When the McDonnell Douglas F-15 Eagle first took to the skies in 1972, the stakes felt a lot higher than we can really appreciate today. Just five years earlier, American analysts had gotten their first glimpse of the Soviet’s newest and most capable fighter, a platform that evoked chilled whispers about broken speed and altitude records for years before any American had even seen it. Within the halls of the Pentagon, this powerful new fighter was known only by its prototype designation: the Ye-155.

But the United States and its NATO allies would soon have another name for their Mach 3 boogeyman: The MiG-25 Foxbat.

The Foxbat, America wouldn’t know for years to come, was more about propaganda than power, and while the MiG-25 would fail to live up to its reputation, the F-15 McDonnell Douglas produced to counter it would be everything America had hoped and then some. With a top speed in excess of Mach 2.5, a climb rate of more than 67,000 feet per minute, low wing loading, and a high thrust-to-weight ratio, America’s new Eagle became the game changer the Pentagon feared the Foxbat already was, and it would go on to prove it in fight after fight. Eventually, the F-15 would rack up an incredible 104 wins against enemy aircraft, and all without ever losing a single jet in an air-to-air scrap.
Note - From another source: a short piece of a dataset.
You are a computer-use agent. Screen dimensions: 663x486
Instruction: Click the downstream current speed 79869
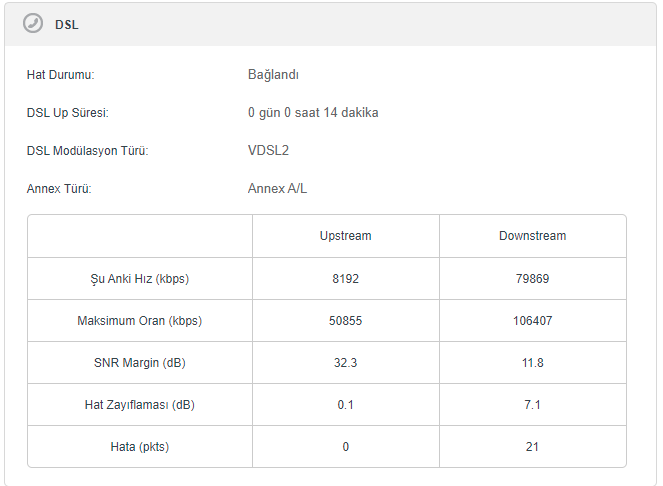point(532,279)
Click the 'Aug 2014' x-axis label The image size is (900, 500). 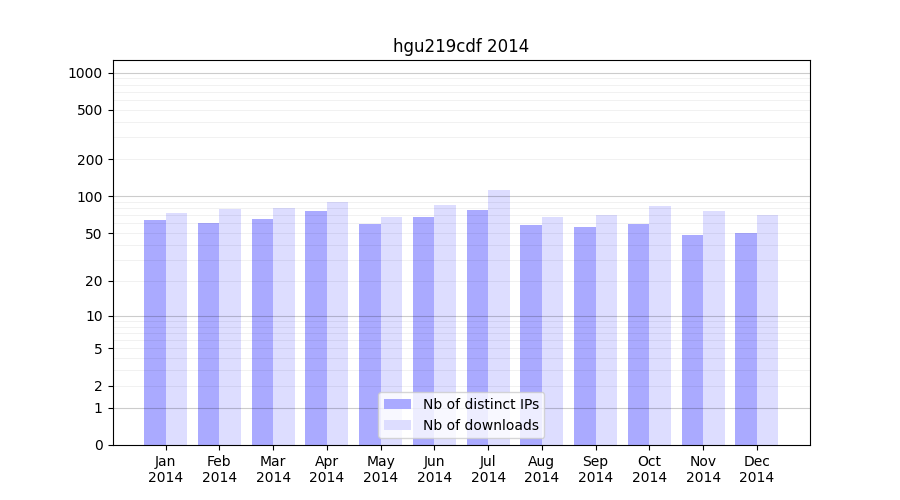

With the immense success of the Eagle, it wasn’t long before the U.S. began exploring other uses for their powerful and acrobatic new airframe. By 1986, just ten years after the first F-15s entered active service, flight testing began on the next iteration of the Eagle lineage; the ground-attack-oriented F-15E Strike Eagle. With the same pair of Pratt & Whitney F100-PW-220 afterburning turbofan engines pumping out a bit more than a combined 58,000 pounds of thrust and new hard points and avionics to support a broad variety of conventional and even nuclear payloads, the Strike Eagle quickly followed in the Eagle’s footsteps, making a name for itself as an attack aircraft with such potent air-to-air capabilities that it had no need for a fighter escort.

Over the span of the past 50 years, the F-15 has proven so incredibly capable that it’s been considered by the Navy for duty aboard aircraft carriers, been modified to take off at speeds at low as 42 miles per hour, been landed by a student pilot after losing an entire wing, scored an air-to-air kill with a bomb, and even nearly got the stealth treatment complete with conformal weapons bays. In fact, today, 46 years after entering service in the U.S. Air Force, brand new F-15s, dubbed F-15EXs, are still rolling off the assembly line and straight into Uncle Sam’s hangars.
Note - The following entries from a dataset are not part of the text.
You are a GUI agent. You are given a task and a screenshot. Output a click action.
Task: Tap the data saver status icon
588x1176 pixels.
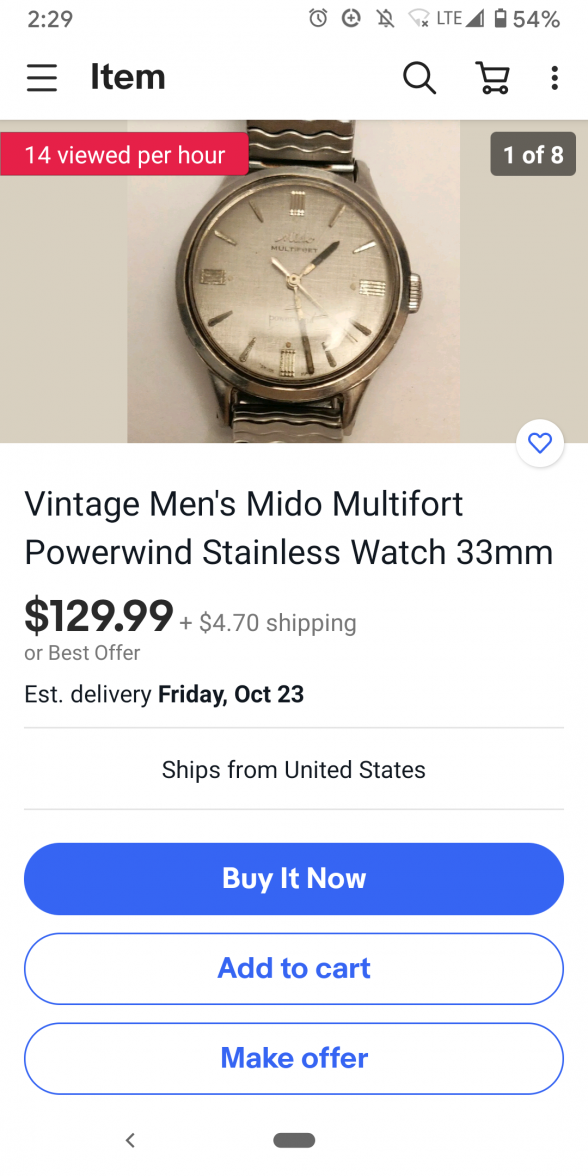click(351, 19)
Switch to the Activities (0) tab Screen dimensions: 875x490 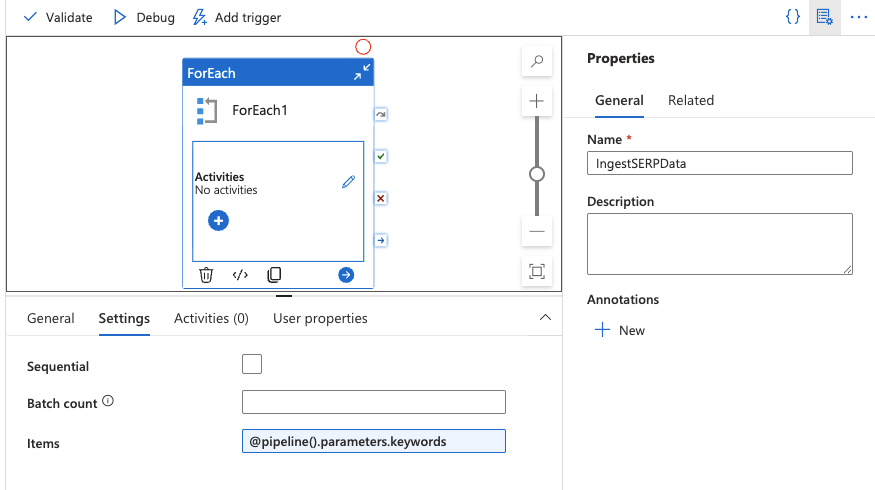pos(211,318)
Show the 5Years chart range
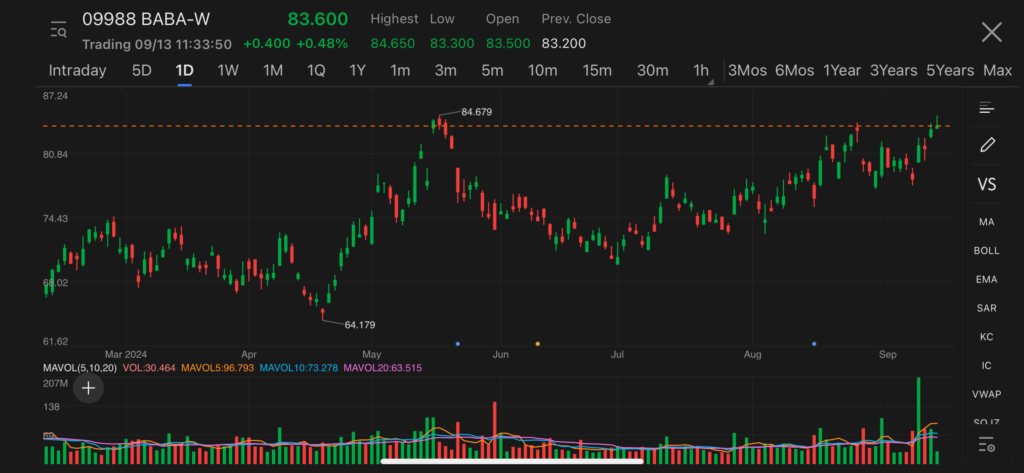This screenshot has width=1024, height=473. pos(949,71)
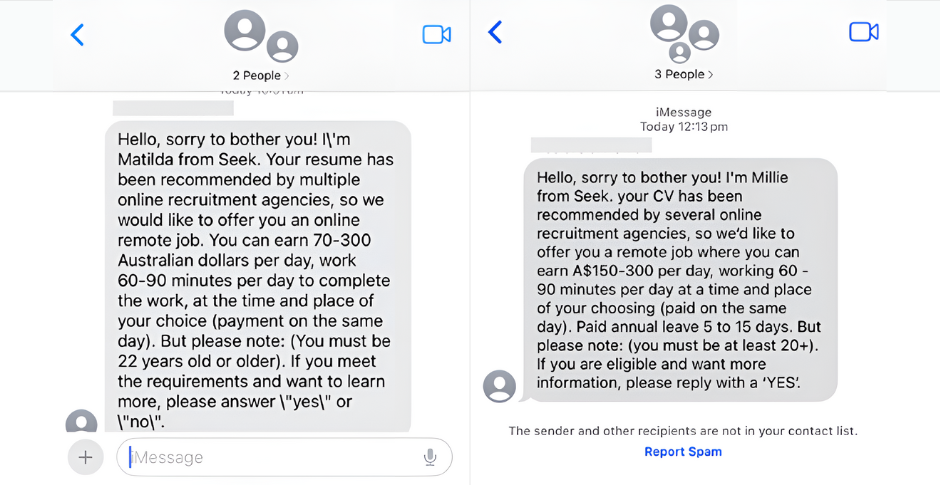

F-15s have been chosen for plenty of other experimental efforts too, from launching hypersonic Phoenix missiles for NASA to literally shooting down a satellite, but as incredible (or even downright crazy) as many of these efforts may have been, they all pale in comparison to one 2006 Boeing proposal that aimed to mount a 45-foot-long, three-stage rocket to the Eagle’s back.

Why add a rocket to a fighter jet at all?
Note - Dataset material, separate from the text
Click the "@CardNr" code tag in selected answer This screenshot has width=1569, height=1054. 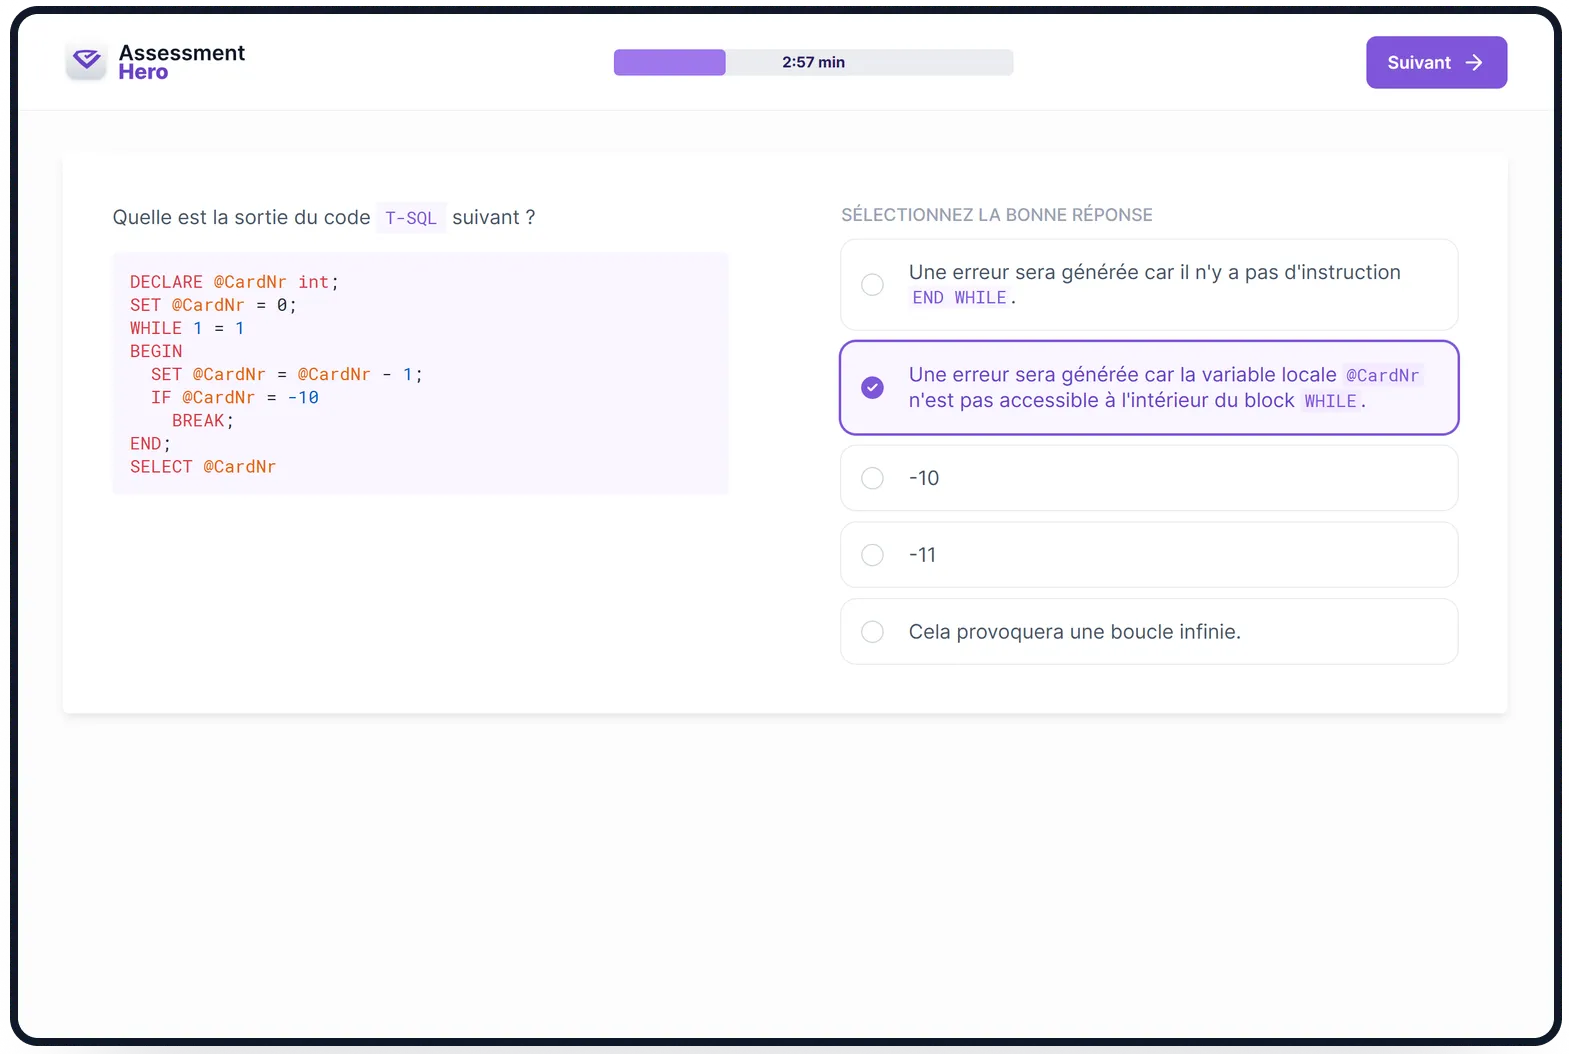1382,376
The first and most obvious use for an F-15 with a rocket on its back would be the rapid deployment of orbital or suborbital munitions like many modern hypersonic glide-body weapons, and indeed, mention of using this system to deploy America’s Mach 5 “Common Aero Vehicle” did make its way into the proposal. But the bigger benefit, Boeing seems to suggest, would be as a readily available, low-cost launch platform that could put small payloads into Low Earth Orbit from practically anywhere on the globe.

Despite a greater availability of space-launch platforms than ever before, America’s orbital efforts have long faced challenges related to launch infrastructure and the incredibly high costs associated with single-use rockets. But despite the waiting lists for launch complexes and the immense expense, America and most of the world continues to find itself more reliant than ever on space-based assets for everything from the operation of advanced combat systems to streaming the first season of “How I Met Your Mother.”

For the most part, these jobs are filled by large, complex, and expensive satellites in high geosynchronous orbits that take years to get from the designer’s pad to the launch pad. As a result, cutting-edge defense and intelligence satellites are often already outdated by the time they reach orbit.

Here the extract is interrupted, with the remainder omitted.